The idea of ​​GoStudent was born. In 2015, the start-up was founded in Vienna and both developed an application with a free online chat. And where other founders had to fund expensive marketing campaigns, Ohswald's idea spread through schoolyard conversations. "Most often, there are questions in the field of mathematics, for example, probability theory, statistics or geometry," says Ohswald. The start-up has developed an algorithm that says it already knows how to automatically answer half of the questions. A fully automatic treatment should not exist in the future, on the contrary. "Education is something very individual," says Ohswald: "In a clbad of school, there is one teacher for 25 students, while everyone learns differently in the end." GoStudent also offers a paid tutoring with individual support by video. "We think the trend in the aftermarket market will focus more and more on online education," said Ohswald. In Germany and Austria alone, more than a billion euros a year would be spent on offline tutoring every year.

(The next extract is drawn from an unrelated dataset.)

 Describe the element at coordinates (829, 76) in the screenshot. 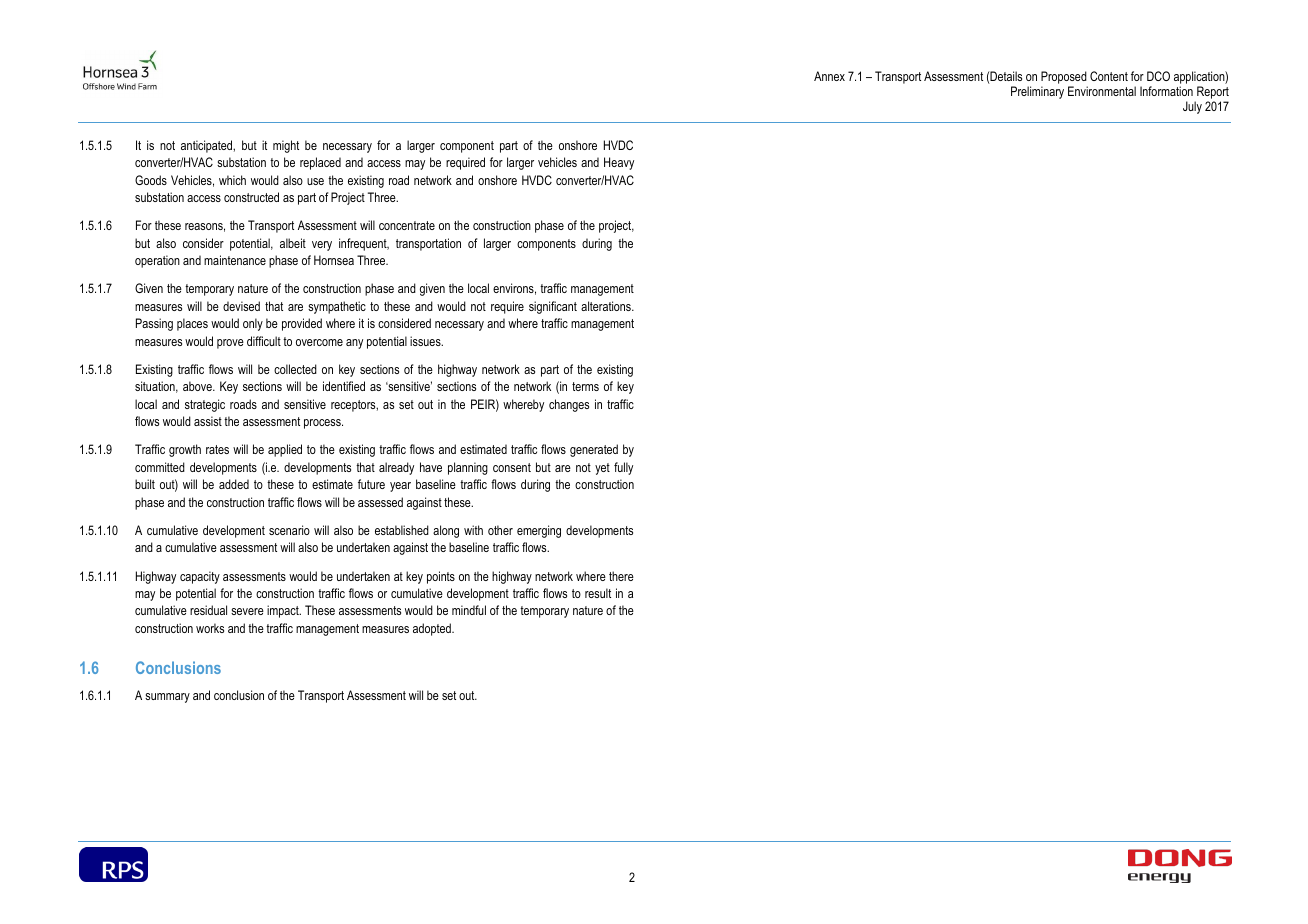

I see `Annex` at that location.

At the same time, the startup wants to reach new target groups outside the clbadroom with group clbades via video. Many people would be interested in programming, even if it would not be taught at school, said Ohswald. Such offers should be available from GoStudent in the future. People around the world could then learn more about the platform, as the start-up also wants to attack with new capital on the English market. There are already a lot of suppliers. Sebastian Thrun, who co-developed the autonomous car for Google, founded the Udacity start-up in Silicon Valley a few years ago. The company should become an online university open to everyone in the world. But the foundation was ahead of its time in 2012 and had to adapt its concept. Today, their offer is more suitable for companies that want to train their employees, for example in the field of cybersecurity or artificial intelligence. His clients include large companies such as Ford, Bank Credit Suisse and General Electric. The work is tedious, especially in the German-speaking countries, which may also have historical reasons: in the United States, students go to private schools more often and often cost tens of thousands of dollars. In Germany, on the other hand, education is largely free and some parents are already complaining about giving money early in the school year.

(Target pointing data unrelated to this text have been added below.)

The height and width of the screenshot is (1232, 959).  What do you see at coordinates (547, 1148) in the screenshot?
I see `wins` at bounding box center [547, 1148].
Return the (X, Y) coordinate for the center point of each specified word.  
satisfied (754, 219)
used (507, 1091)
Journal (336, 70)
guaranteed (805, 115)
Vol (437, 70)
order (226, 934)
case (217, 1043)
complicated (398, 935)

As a result, the founders are obviously reluctant to become active in this area. Some bankruptcies are an example of a warning. Only 3.6% of start-ups surveyed this year in the "German Start-up Monitor" sector survey come from the education sector. One of the best known is the start-up Sofatutor, founded in 2009 and which already has more than 1000 learning videos and additional worksheets online. The Berlin subscription model already has more than 250,000 users. And then there is the mathematical Math42 application, which was presented by two students at the founding issue "The Lion's Grotto" and then bought by an American company. It is said that it is used by more than two million students worldwide.

The two Austrian brothers should also hope for a similar success. They also tried their luck on a television show, specifically in the Austrian equivalent of the lion show "Two Minutes, Two Million". From your point of view, for example, public institutions could also be more open to digital offerings such as theirs. "I think it would be incredibly charming that, for example, job centers or educational institutions are saying that we are giving video lessons to GoStudent for socially disadvantaged kids," says Felix. Ohswald. Then they could see the founder live in action. Ohswald offers his own group course: mental arithmetic.